Частные письма Гоголя полны таких наставлений. Когда в 1844 году один из сыновей С.Т. Аксакова (Григорий)***** поступил на службу во влади­мирскую уголовную палату, Гоголь через отца настоятельно советовал молодому человеку изучить «насквозь» не только палату, но и весь Владимир, и не только весь Владимир, «но даже источники всех рек, текущих со всех сторон губернии в палату», не пропустить никого из чиновников, купцов и мещан, всякого расспросить (и научиться расспрашивать), не пренебрегая и глупыми; и опять тот же довод: чтобы делать добро, то есть чтобы нравственно влиять на людей, надо в подробностях узнать механизм человеческой души вообще, затем особенности русской души и, наконец, частные свойства каждой отдельной души, на которую собираешься влиять. О том же беспрестанно писал Гоголь своим сестрам, жившим в деревне, не скучая десятки раз доказывать необходимость войти в быт каждой крестьянской семьи, изучить каждую бабу на селе и проч.

А затем следует терапия — искусство влиять. Эту важнейшую часть техники общественного дела Гоголь также разработал до малейших подробностей, и опять совершенно в практическом духе. На этот счет в «Переписке с друзьями» опять рассмотрено несколько примерных случаев: что могут сделать — жена в семье, женщина в свете, губернаторша, помещик, губернатор, генерал-губернатор. Чистая женщина уже самой чистотой своей служит общему благу: «Кто не смеет себе позволить при вас дурной мысли, тот уже ее стыдится; а такое обращение на самого себя, хотя бы даже и мгновенное, есть уже первый шаг человека к тому, чтобы быть лучше». Если жена не будет расточительна, если она внесет строгий порядок и содержательность в семейную жизнь, она тем самым окажет облагораживающее влияние на мужа и удержит его от многих общественных пороков, например от взяточничества.
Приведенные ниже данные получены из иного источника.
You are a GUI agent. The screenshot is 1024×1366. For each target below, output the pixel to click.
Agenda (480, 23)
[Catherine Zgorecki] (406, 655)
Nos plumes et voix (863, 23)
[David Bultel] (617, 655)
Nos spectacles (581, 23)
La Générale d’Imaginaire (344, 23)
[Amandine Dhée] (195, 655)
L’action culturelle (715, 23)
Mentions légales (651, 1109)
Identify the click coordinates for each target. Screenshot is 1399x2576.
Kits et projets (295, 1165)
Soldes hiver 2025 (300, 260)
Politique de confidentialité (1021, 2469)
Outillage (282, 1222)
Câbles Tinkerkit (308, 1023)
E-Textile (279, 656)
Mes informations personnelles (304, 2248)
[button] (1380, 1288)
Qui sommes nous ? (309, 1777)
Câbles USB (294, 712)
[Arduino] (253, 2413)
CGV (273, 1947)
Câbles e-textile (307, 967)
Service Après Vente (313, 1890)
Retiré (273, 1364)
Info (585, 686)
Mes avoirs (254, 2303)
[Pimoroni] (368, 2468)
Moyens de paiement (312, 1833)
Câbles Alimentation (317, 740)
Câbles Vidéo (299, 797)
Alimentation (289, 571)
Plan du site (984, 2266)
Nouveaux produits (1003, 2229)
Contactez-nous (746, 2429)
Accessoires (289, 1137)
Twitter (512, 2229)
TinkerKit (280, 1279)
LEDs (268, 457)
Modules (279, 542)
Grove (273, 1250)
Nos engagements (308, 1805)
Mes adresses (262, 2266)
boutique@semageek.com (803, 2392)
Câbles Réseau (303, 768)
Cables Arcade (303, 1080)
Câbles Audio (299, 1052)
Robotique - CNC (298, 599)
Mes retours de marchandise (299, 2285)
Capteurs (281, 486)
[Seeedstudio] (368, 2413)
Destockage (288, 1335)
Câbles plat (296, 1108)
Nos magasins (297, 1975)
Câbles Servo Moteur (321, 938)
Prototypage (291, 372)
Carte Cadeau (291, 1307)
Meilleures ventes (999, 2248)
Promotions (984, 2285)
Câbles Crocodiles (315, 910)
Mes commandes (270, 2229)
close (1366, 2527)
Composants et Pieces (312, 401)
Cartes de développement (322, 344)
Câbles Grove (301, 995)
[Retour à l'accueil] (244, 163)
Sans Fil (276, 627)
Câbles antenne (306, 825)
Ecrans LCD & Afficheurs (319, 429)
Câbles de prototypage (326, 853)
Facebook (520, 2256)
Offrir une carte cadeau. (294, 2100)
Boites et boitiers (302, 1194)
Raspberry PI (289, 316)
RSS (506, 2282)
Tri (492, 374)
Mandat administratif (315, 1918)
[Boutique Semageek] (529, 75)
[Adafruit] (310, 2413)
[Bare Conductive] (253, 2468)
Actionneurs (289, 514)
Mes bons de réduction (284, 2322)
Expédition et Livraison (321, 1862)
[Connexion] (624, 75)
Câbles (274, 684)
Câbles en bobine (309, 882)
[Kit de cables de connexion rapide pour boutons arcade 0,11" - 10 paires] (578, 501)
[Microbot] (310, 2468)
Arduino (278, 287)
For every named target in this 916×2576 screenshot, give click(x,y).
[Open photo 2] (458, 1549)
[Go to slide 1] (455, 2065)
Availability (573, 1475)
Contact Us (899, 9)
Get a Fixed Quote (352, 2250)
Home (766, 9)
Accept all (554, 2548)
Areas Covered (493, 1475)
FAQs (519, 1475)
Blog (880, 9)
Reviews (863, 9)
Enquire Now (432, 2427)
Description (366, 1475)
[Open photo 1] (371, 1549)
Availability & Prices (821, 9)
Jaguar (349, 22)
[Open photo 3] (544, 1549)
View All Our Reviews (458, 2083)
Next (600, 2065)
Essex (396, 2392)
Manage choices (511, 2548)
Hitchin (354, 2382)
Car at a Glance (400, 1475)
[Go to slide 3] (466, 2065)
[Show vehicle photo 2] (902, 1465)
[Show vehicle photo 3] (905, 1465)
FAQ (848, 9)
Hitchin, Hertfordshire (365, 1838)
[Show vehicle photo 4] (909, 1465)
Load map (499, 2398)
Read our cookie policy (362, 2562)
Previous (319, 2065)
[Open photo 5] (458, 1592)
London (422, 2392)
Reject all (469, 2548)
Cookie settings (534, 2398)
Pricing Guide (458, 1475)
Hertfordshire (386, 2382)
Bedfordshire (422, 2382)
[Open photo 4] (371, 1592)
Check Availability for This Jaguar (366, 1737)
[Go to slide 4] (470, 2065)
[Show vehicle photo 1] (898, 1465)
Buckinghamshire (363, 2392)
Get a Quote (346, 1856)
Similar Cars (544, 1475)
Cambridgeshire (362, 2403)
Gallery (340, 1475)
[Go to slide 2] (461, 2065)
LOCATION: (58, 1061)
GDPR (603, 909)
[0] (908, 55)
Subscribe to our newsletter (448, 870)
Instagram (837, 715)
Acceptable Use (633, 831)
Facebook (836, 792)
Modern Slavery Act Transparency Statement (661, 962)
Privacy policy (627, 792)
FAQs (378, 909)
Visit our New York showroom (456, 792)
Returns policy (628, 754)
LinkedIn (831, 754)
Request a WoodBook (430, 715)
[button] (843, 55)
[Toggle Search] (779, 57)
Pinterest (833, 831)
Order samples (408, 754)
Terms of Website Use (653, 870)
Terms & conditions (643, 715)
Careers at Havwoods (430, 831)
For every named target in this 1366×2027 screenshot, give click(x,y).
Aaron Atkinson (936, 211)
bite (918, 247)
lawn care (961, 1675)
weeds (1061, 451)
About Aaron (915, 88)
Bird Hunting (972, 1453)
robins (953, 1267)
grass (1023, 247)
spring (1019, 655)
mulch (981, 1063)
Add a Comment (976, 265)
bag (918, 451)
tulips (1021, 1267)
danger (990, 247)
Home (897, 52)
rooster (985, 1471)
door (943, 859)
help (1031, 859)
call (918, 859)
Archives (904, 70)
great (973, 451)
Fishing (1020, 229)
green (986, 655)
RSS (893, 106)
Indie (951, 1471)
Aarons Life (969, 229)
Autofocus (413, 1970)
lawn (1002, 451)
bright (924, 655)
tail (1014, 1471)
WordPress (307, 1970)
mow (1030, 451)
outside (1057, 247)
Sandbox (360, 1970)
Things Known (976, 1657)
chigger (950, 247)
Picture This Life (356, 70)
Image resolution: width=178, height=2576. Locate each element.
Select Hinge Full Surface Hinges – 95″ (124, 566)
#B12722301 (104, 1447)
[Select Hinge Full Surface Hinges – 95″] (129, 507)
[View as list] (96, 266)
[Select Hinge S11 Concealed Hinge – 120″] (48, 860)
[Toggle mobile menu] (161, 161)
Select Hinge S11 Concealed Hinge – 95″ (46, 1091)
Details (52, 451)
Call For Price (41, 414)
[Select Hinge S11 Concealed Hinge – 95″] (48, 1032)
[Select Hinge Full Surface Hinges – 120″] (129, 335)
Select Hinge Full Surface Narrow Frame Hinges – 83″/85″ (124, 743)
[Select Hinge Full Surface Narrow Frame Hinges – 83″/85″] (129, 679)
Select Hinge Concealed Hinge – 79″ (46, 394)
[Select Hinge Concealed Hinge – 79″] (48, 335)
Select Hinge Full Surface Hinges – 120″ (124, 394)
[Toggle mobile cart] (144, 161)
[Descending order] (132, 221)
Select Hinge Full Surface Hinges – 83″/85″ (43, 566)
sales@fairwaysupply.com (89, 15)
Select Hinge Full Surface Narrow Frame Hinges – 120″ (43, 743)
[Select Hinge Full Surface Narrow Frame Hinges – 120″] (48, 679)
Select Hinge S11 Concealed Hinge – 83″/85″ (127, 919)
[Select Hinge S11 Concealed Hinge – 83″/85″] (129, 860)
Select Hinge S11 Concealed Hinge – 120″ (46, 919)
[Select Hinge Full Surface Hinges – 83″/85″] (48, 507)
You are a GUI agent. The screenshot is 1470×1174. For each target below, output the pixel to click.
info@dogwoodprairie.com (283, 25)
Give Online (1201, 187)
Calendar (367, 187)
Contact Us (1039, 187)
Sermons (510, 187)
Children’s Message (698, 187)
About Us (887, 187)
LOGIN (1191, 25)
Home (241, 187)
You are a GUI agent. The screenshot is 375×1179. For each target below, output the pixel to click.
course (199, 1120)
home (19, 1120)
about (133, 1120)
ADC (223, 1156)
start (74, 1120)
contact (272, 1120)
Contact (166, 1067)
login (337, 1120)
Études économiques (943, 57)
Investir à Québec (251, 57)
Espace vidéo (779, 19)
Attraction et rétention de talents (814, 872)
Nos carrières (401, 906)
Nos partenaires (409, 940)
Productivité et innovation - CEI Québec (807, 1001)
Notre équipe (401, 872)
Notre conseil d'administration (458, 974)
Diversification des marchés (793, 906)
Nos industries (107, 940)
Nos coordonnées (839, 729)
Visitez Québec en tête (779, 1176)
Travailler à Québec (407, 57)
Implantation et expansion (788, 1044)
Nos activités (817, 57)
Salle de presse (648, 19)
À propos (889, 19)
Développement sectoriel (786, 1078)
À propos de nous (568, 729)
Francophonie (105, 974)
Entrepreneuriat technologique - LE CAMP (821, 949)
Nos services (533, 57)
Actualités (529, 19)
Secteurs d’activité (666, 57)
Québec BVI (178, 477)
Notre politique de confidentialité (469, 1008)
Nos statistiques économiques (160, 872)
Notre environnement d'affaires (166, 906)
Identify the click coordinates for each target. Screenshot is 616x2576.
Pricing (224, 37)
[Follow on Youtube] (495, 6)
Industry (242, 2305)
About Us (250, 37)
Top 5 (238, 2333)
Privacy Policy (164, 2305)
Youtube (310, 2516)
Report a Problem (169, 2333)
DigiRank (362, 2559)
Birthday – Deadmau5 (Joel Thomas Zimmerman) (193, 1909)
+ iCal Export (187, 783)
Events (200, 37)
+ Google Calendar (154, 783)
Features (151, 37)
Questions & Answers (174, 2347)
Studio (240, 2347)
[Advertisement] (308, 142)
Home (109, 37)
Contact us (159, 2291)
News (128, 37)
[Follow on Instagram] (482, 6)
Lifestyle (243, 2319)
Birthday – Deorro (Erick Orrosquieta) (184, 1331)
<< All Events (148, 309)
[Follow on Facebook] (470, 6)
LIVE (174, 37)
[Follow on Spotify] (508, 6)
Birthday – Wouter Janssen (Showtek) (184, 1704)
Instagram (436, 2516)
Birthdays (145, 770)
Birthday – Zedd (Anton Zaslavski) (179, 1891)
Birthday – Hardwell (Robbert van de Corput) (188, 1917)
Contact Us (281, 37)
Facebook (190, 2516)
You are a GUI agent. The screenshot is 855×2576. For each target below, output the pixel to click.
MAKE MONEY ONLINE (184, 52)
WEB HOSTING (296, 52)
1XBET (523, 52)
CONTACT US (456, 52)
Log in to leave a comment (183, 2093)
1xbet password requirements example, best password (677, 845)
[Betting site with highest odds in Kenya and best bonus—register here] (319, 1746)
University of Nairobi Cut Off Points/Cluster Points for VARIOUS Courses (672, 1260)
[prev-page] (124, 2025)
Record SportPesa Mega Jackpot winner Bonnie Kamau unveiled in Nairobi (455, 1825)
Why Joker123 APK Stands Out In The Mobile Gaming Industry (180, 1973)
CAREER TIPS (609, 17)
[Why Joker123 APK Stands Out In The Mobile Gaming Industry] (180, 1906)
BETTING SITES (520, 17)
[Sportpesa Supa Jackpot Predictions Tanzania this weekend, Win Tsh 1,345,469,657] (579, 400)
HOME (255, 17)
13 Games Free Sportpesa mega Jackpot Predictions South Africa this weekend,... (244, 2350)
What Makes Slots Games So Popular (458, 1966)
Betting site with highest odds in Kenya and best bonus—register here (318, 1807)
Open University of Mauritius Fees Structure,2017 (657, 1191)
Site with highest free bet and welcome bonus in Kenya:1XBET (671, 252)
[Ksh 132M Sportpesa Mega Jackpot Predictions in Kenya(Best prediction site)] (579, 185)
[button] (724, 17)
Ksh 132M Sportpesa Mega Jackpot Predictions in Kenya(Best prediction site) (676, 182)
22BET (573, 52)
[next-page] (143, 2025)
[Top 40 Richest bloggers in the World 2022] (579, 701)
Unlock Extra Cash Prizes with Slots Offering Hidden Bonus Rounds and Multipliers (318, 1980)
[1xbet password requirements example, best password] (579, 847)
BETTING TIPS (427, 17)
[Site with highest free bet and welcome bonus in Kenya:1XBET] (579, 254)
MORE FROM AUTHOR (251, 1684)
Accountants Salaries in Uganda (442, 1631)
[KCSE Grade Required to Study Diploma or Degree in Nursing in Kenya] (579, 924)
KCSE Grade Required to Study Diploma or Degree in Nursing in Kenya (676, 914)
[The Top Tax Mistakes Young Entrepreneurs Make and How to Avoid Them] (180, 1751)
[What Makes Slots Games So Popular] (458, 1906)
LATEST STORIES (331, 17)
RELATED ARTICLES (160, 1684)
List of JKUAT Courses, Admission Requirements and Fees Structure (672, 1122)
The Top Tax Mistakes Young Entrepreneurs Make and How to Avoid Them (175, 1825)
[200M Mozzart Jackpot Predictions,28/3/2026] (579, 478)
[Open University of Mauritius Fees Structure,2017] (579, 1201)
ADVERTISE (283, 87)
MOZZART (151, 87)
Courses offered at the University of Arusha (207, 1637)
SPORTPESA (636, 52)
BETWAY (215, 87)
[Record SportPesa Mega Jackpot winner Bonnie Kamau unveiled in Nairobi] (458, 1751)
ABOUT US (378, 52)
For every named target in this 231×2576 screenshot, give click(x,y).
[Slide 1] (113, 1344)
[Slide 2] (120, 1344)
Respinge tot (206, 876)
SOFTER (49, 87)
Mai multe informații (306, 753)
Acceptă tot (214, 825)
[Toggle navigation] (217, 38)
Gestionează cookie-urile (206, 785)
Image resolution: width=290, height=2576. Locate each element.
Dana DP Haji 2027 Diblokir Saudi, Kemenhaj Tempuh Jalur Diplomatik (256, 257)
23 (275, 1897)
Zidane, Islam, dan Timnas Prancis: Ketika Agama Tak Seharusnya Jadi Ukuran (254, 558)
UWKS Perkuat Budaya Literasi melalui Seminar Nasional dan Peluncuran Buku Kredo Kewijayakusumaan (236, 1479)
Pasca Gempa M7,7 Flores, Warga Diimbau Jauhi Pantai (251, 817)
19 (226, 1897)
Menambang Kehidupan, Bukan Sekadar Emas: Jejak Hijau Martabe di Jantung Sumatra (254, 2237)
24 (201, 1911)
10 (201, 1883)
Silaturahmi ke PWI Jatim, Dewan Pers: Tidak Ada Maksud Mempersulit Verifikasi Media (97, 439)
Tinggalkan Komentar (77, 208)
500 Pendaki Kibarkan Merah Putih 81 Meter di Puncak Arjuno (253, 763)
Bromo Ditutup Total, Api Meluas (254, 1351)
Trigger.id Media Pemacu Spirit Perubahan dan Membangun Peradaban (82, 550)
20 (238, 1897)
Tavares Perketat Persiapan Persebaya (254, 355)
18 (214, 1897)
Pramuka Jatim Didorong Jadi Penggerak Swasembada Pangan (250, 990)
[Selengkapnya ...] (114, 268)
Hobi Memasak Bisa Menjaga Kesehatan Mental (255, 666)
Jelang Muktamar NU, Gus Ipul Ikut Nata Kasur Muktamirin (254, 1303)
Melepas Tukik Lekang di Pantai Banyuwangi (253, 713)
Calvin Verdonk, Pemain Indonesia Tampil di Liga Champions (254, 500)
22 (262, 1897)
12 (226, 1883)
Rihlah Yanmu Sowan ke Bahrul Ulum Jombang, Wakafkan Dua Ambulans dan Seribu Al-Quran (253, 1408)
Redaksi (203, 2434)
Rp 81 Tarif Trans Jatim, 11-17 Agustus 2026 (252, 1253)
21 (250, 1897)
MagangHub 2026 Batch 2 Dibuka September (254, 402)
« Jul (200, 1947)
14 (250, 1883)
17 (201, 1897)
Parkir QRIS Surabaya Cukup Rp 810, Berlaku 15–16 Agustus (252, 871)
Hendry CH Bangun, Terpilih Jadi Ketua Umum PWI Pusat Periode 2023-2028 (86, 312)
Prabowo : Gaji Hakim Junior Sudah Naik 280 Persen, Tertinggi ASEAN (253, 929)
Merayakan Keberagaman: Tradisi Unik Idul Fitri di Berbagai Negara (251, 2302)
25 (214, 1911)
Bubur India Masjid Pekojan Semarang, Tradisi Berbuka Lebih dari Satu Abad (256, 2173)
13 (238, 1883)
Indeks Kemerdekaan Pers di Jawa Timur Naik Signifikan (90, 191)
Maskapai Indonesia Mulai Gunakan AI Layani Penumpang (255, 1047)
Губернаторша — первое лицо в городе, ей подражают во всем; пусть же она старается вли­ять личным примером; если она даже только станет гнать роскошь — уже и то хорошо; «не пропускайте ни одного собрания и бала, приезжайте именно затем, чтобы показаться в одном и том же платье; три, четыре, пять, шесть раз надевайте одно и то же платье. Хвалите на всех только то, что дешево, просто». Еще большее влияние имеет губернатор. «Поверьте, что не сделай он визита какому-нибудь господину, об этом будет весь город говорить: станут расспрашивать, за что и почему, и этот самый господин из-за этой единственной боязни струсит сделать подлость, ко­торую он не струсил бы совершить пред лицом власти и закона», и т.д., все в том же роде. Частные письма Гоголя переполнены такими деятельными указаниями. Всюду строго проводится одна мысль: что прочное обновление общества может быть достигнуто только индивидуальным нравственным влиянием одной души, более просветленной, на другую отдельную душу, менее просветленную. Оттого и лирическому поэту Гоголь предписывает путь индивидуального воздействия на типичных представителей общества: «попрекни прежде всего сильным лирическим упреком умных, но унывших людей... воззови, в виде лирического силь­ного воззвания, к прекрасному, но дремлющему человеку... опозорь в гневном дифирамбе новейшего лихоимца... возвеличь в торжественном гимне незаметного труженика», и т.п., ибо в отдельной душе, в совокупности отдельных душ — ключ всего.

* * *

Нам остается еще изложить ту часть гоголевского учения, в которой он сам видит практическое основание своей системы. Раз каждый гражданин несет общественную службу, раз он — воин, борющийся за благо родной страны, он должен быть и закален, как воин; отсюда учение Гоголя о дисциплине личной жизни. Вполне естественно, что он сурово осуждает уныние и праздность; но он противопоставляет им не только общие их противоположности — бодрость и неустанный труд, — он требует еще самой щепетильной, самой педантичной регламентировки всего личного обихода. Крепость воли в его глазах — условие всякой деятельности; без нее человек распускается в жизни, как мыло в воде, и все его достоинства исчезают в беспорядке действий. А выработать в себе эту крепость можно только строжайшей дисциплиной, прежде всего дисциплиной внешней: «укрепясь в деле вещественного порядка, вы укрепитесь нечувствитель­но в деле душевного порядка». Поэтому он не устает проповедовать: крепитесь и будьте упрямы, будьте педантичны в каждом вашем деле и в распределении дня: «Важно то, чтобы в человеке хотя что-нибудь окрепнуло и стало непреложным; от этого невольно установится порядок и во всем прочем».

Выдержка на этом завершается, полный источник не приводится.